* [WHAT YOU NEED TO DO] Reproduce the following lines word for word, omitting the pictures.

(Records for locating the described items)
======

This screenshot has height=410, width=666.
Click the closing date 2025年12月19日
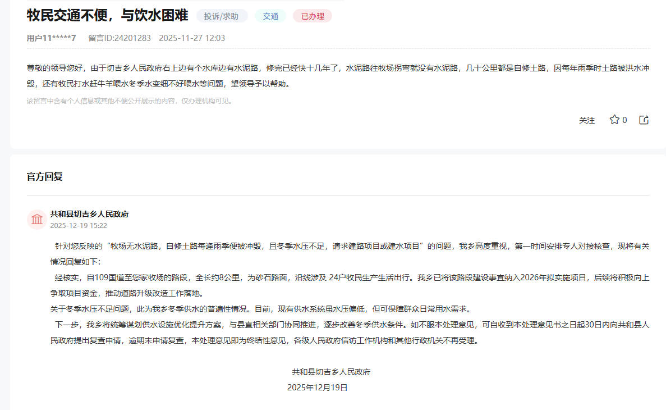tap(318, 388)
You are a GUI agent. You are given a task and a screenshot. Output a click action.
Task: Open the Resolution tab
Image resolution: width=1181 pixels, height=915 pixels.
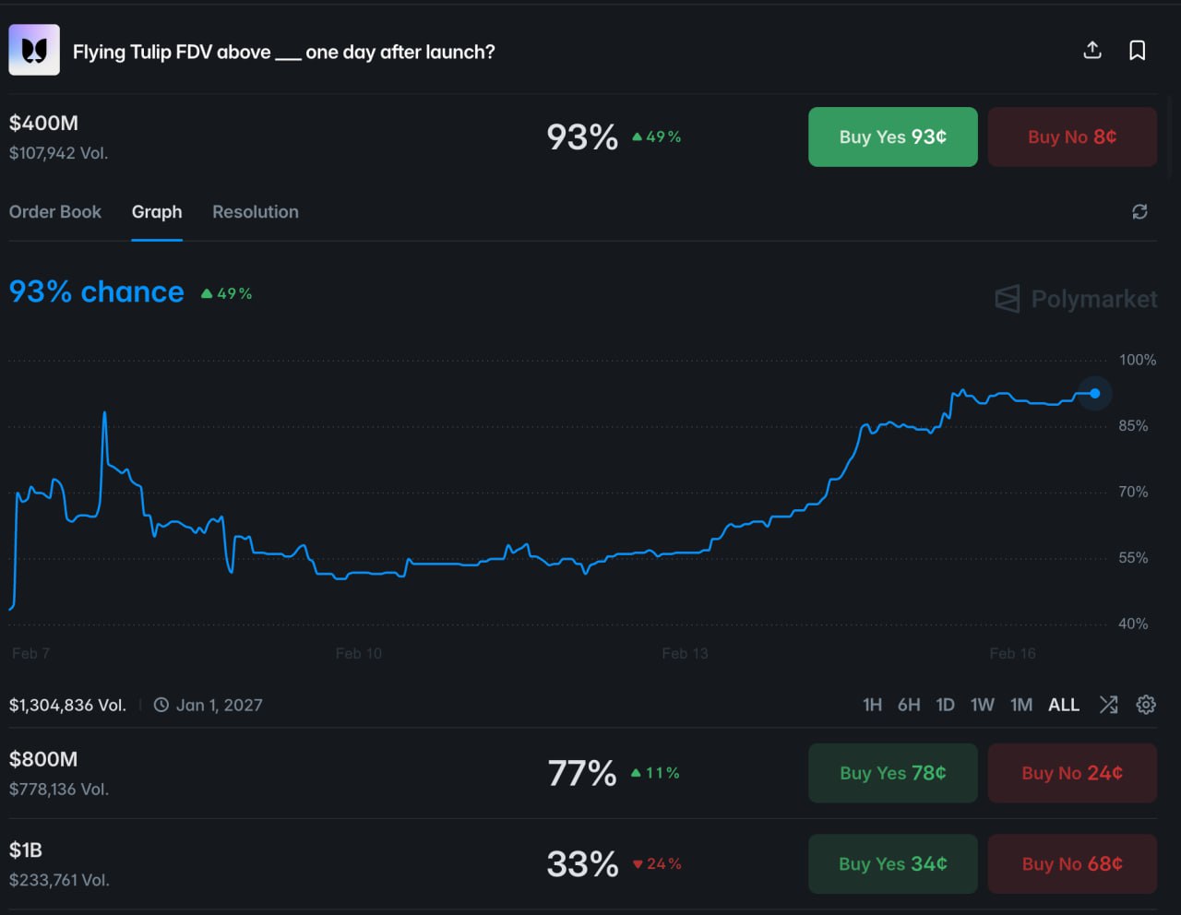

======

* [EXERCISE RESPONSE]
This screenshot has height=410, width=666.
Click the closing date 2025年12月19日
tap(318, 388)
You are a GUI agent. You are given a task and a screenshot. Output a click action.
Task: Open the Resolution tab
Image resolution: width=1181 pixels, height=915 pixels.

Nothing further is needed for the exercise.